Give the entries again, exactly as written.

BEGIN DATA SHOWN

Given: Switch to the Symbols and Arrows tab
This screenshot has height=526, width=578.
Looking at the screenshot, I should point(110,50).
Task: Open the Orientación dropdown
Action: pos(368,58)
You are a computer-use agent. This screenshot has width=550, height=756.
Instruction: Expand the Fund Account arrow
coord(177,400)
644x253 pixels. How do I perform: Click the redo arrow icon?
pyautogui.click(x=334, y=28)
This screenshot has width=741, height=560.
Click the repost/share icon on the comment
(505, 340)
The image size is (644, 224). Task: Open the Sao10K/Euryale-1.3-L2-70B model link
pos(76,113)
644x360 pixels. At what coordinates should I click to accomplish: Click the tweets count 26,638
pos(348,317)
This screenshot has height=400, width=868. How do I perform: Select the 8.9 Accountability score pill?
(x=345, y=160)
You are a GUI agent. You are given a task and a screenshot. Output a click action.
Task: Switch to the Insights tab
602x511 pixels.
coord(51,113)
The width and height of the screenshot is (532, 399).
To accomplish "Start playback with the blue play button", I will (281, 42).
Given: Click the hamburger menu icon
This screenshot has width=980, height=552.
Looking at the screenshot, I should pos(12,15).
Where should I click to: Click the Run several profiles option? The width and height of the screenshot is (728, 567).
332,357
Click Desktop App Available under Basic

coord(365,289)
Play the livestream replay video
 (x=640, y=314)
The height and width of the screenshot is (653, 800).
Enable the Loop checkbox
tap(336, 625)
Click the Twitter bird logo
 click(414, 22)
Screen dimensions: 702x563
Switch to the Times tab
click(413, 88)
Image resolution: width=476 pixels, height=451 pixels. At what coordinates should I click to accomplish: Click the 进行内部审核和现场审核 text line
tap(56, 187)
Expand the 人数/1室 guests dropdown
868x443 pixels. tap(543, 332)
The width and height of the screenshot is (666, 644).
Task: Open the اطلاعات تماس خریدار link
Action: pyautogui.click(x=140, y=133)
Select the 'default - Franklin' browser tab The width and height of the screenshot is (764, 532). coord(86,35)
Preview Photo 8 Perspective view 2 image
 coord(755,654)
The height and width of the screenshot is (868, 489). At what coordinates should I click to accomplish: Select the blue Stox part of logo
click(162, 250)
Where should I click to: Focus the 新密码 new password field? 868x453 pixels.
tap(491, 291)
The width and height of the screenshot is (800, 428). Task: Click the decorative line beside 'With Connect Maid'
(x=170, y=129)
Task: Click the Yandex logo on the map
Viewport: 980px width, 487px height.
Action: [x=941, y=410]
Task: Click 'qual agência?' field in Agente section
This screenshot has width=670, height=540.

END DATA SHOWN

* _REPLY_
Given: Switch to the Symbols and Arrows tab
This screenshot has height=526, width=578.
Looking at the screenshot, I should point(110,50).
Task: Open the Orientación dropdown
Action: pos(368,58)
You are a computer-use agent. This screenshot has width=550, height=756.
Instruction: Expand the Fund Account arrow
coord(177,400)
644x253 pixels. How do I perform: Click the redo arrow icon?
pyautogui.click(x=334, y=28)
This screenshot has width=741, height=560.
Click the repost/share icon on the comment
(505, 340)
The image size is (644, 224). Task: Open the Sao10K/Euryale-1.3-L2-70B model link
pos(76,113)
644x360 pixels. At what coordinates should I click to accomplish: Click the tweets count 26,638
pos(348,317)
This screenshot has height=400, width=868. How do I perform: Select the 8.9 Accountability score pill?
(x=345, y=160)
You are a GUI agent. You are given a task and a screenshot. Output a click action.
Task: Switch to the Insights tab
602x511 pixels.
coord(51,113)
The width and height of the screenshot is (532, 399).
To accomplish "Start playback with the blue play button", I will (281, 42).
Given: Click the hamburger menu icon
This screenshot has width=980, height=552.
Looking at the screenshot, I should pos(12,15).
Where should I click to: Click the Run several profiles option? The width and height of the screenshot is (728, 567).
332,357
Click Desktop App Available under Basic

coord(365,289)
Play the livestream replay video
 (x=640, y=314)
The height and width of the screenshot is (653, 800).
Enable the Loop checkbox
tap(336, 625)
Click the Twitter bird logo
 click(414, 22)
Screen dimensions: 702x563
Switch to the Times tab
click(413, 88)
Image resolution: width=476 pixels, height=451 pixels. At what coordinates should I click to accomplish: Click the 进行内部审核和现场审核 text line
tap(56, 187)
Expand the 人数/1室 guests dropdown
868x443 pixels. tap(543, 332)
The width and height of the screenshot is (666, 644).
Task: Open the اطلاعات تماس خریدار link
Action: pyautogui.click(x=140, y=133)
Select the 'default - Franklin' browser tab The width and height of the screenshot is (764, 532). coord(86,35)
Preview Photo 8 Perspective view 2 image
 coord(755,654)
The height and width of the screenshot is (868, 489). At what coordinates should I click to accomplish: Select the blue Stox part of logo
click(162, 250)
Where should I click to: Focus the 新密码 new password field? 868x453 pixels.
tap(491, 291)
The width and height of the screenshot is (800, 428). Task: Click the decorative line beside 'With Connect Maid'
(x=170, y=129)
Task: Click the Yandex logo on the map
Viewport: 980px width, 487px height.
Action: [x=941, y=410]
Task: Click 'qual agência?' field in Agente section
This screenshot has width=670, height=540.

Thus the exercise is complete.